Exercise aim:
In the entries below, find every line with the string "agent" and copy it.

Data excerpts:
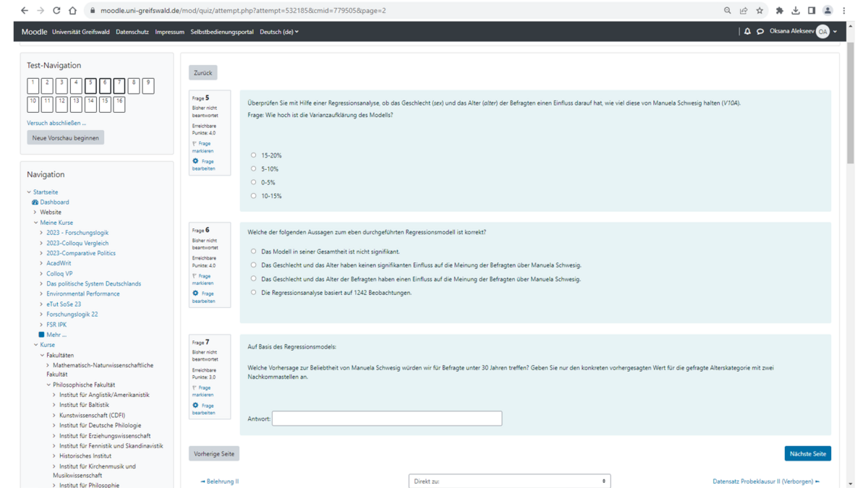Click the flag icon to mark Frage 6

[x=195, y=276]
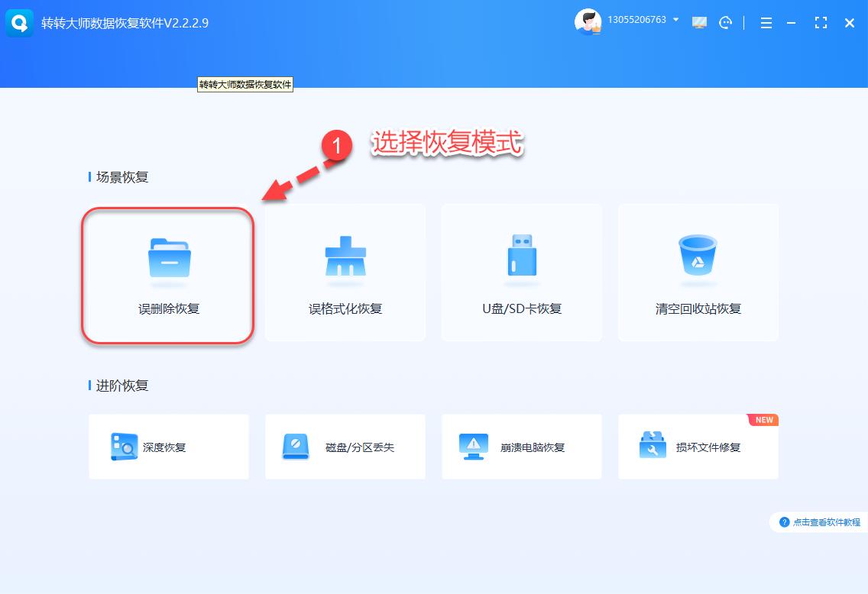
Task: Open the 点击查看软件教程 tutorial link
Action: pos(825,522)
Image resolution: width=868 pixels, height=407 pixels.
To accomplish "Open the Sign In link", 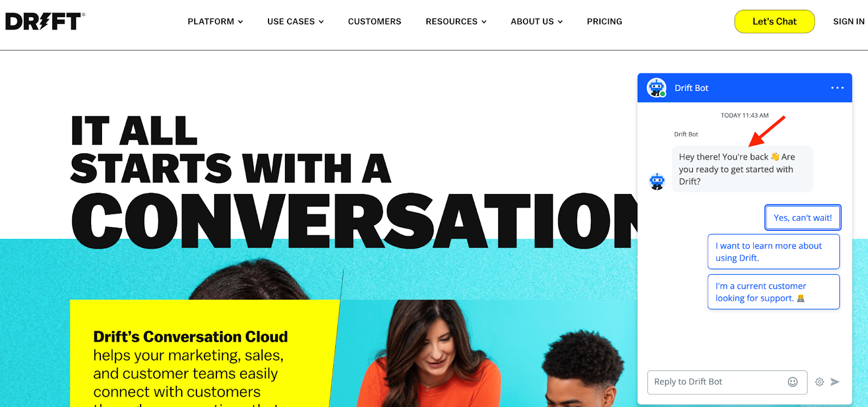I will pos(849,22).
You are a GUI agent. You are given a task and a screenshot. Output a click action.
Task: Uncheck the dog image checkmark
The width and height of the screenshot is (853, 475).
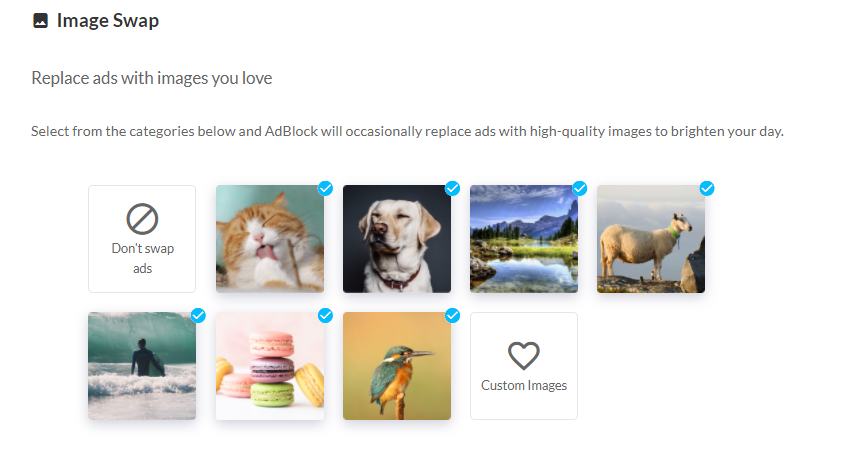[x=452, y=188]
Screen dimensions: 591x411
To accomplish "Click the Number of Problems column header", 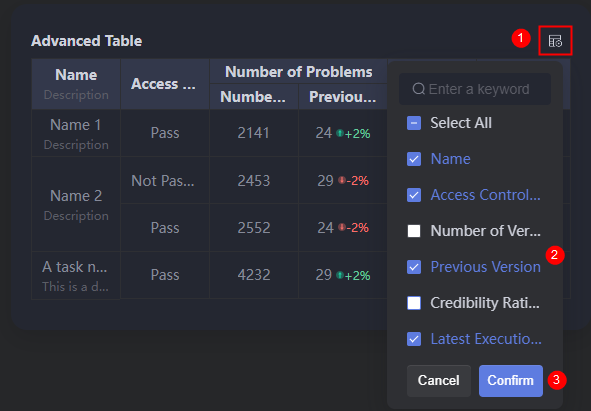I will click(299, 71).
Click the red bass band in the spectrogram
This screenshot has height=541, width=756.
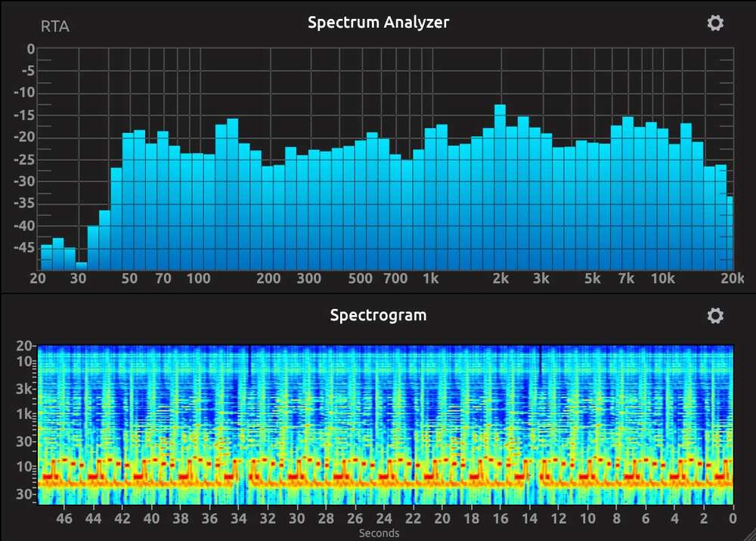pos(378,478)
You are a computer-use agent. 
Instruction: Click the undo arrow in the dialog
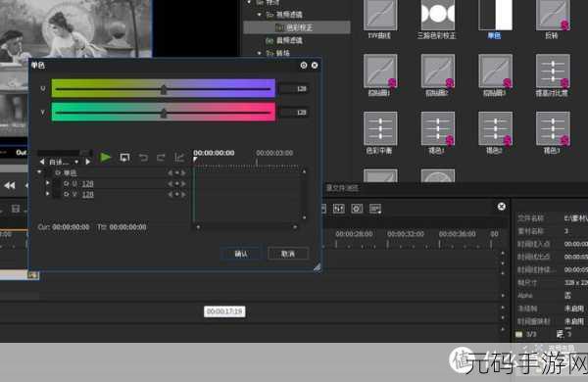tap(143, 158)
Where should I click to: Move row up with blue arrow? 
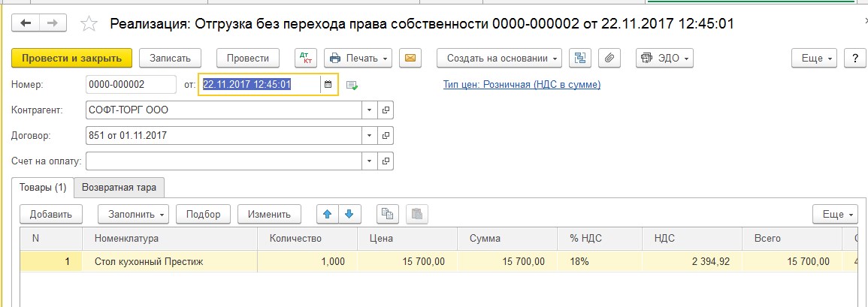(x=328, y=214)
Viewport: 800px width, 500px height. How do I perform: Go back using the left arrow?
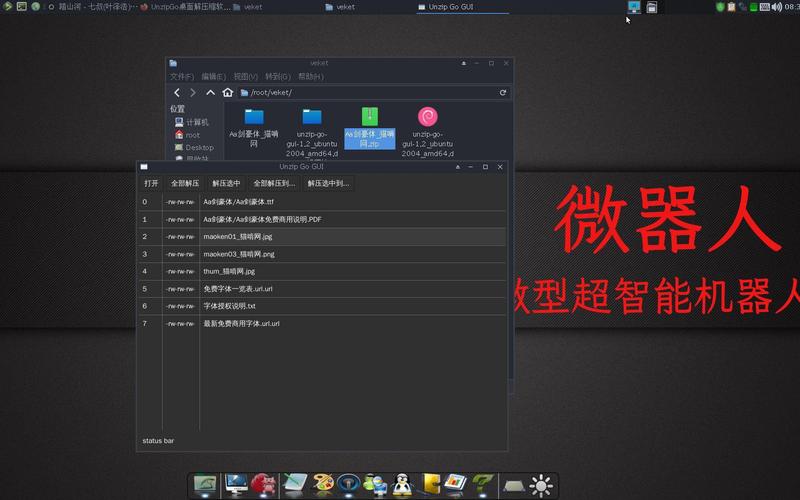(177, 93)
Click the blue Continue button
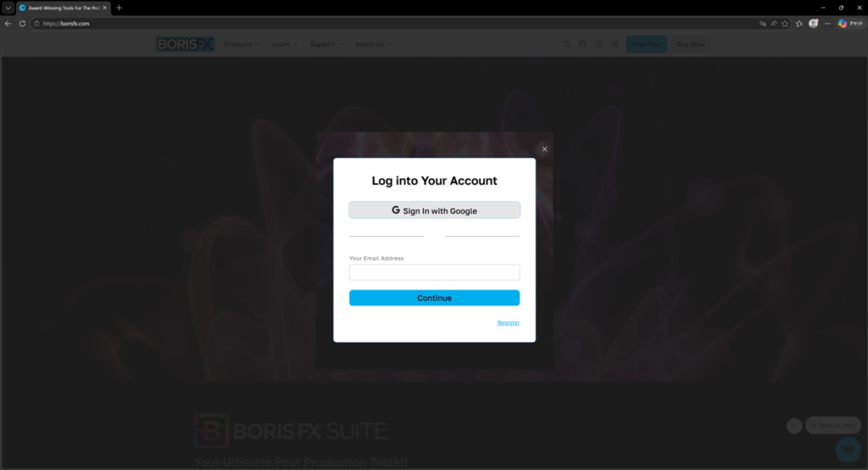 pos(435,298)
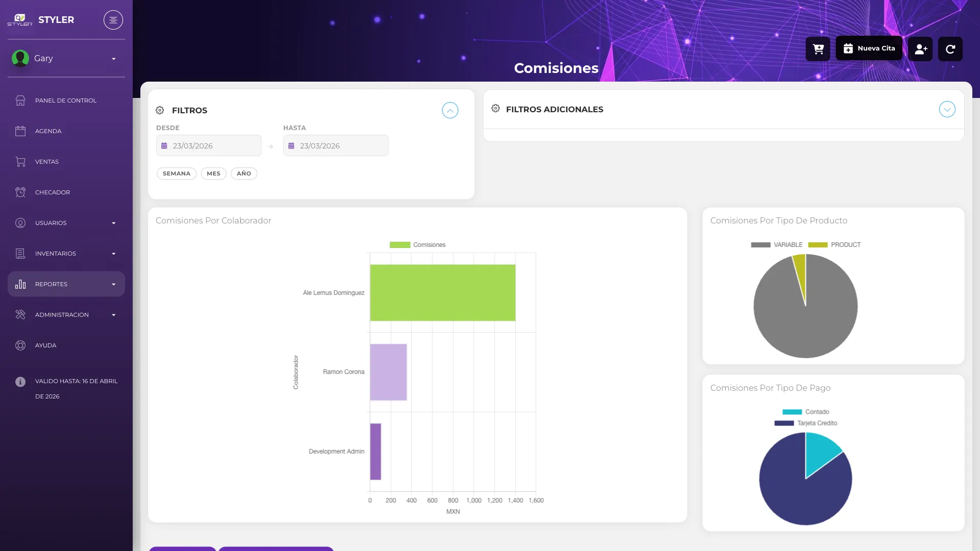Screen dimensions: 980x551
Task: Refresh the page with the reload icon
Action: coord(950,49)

---

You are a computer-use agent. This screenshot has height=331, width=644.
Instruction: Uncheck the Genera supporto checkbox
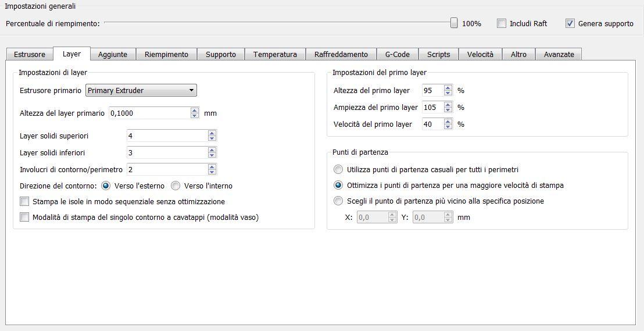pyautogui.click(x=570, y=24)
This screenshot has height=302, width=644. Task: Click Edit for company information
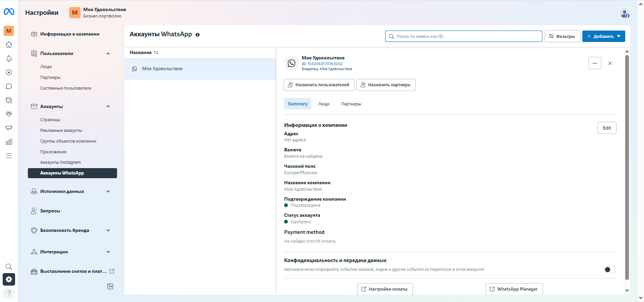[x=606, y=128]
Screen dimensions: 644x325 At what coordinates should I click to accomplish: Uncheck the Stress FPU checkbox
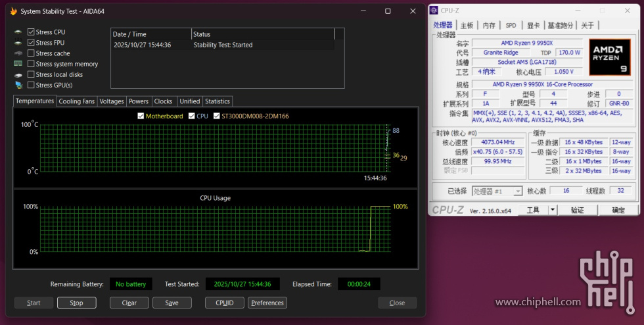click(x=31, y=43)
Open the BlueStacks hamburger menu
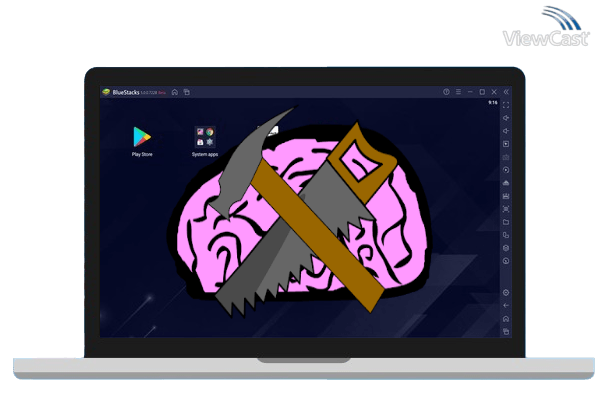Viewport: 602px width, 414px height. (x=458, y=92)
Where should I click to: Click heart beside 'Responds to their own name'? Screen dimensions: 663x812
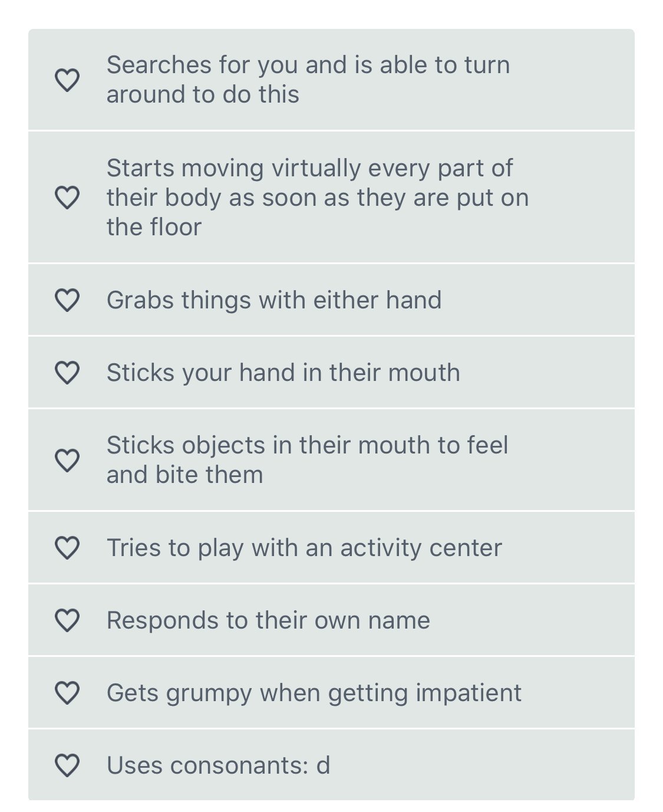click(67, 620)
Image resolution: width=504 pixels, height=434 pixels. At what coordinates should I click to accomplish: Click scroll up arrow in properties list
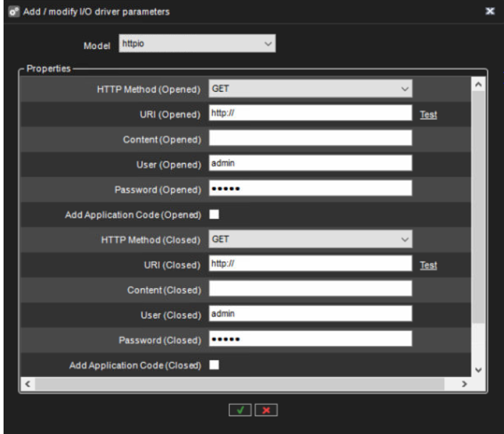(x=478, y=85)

Completed exercise:
You are a GUI agent. You are given a task and a screenshot. Output a click action.
You are a computer-use agent. 
You are a computer-use agent. This screenshot has height=331, width=644.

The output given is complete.